On July 27, 2012, the FASB issued ASU 2012-02, Intangibles-Goodwill and Other (Topic 350) - Testing Indefinite-Lived Intangible Assets for Impairment. The ASU provides entities an option to first assess qualitative factors to determine whether events or circumstances indicate it is more likely than not that the indefinite-lived intangible asset is impaired. If an entity concludes it is more than 50% likely that an indefinite-lived intangible asset is not impaired, no further analysis is required. However, if an entity concludes otherwise, it would be required to determine the fair value of the indefinite-lived intangible asset to measure the amount of actual impairment, if any, as currently required under US GAAP. The ASU is effective for annual and interim impairment tests performed for fiscal years beginning after September 15, 2012. Early adoption is permitted. The adoption of this pronouncement will not have a material impact on these financial statements.

In February 2013, the FASB issued ASU 2013-02 which requires additional disclosures regarding the reporting of reclassifications out of accumulated other comprehensive income. ASU 2013-02 requires an entity to present, either on the face of the statement where net income is presented or in the notes, significant amounts reclassified out of accumulated other comprehensive income by the respective line items of net income but only if the amount reclassified is required under GAAP to be reclassified to net income in its entirety in the same reporting period. This guidance is effective for reporting periods beginning after December 15, 2012.
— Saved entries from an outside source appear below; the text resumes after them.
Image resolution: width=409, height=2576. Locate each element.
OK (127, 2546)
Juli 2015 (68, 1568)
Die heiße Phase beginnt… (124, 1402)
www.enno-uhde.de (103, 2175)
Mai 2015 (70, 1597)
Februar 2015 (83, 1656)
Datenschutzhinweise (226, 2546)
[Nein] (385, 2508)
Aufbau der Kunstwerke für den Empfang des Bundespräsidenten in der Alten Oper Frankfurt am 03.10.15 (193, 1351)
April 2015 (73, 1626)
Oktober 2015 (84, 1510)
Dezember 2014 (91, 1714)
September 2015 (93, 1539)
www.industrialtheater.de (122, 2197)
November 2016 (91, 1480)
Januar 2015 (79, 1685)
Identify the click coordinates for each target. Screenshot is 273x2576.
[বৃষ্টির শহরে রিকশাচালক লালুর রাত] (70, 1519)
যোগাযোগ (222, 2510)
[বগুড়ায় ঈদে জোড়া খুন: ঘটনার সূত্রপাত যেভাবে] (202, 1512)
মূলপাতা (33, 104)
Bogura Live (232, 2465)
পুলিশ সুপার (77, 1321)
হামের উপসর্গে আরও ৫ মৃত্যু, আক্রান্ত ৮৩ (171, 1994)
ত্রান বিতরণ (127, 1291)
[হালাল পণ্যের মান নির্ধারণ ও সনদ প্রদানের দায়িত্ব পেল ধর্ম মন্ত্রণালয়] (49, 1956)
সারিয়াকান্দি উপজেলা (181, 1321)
Refer to the notes to the financial statements in our Annual Report on Form 10-K for the year ending July 31, 2012 for a complete description of recent accounting standards which we have not yet been required to implement and may be applicable to our operation, as well as those significant accounting standards that have been adopted.

Off-Balance Sheet Arrangements

As of April 30, 2013 we did not have any off-balance sheet arrangements as defined in Item 303(a)(4)(ii) of Regulation S-K.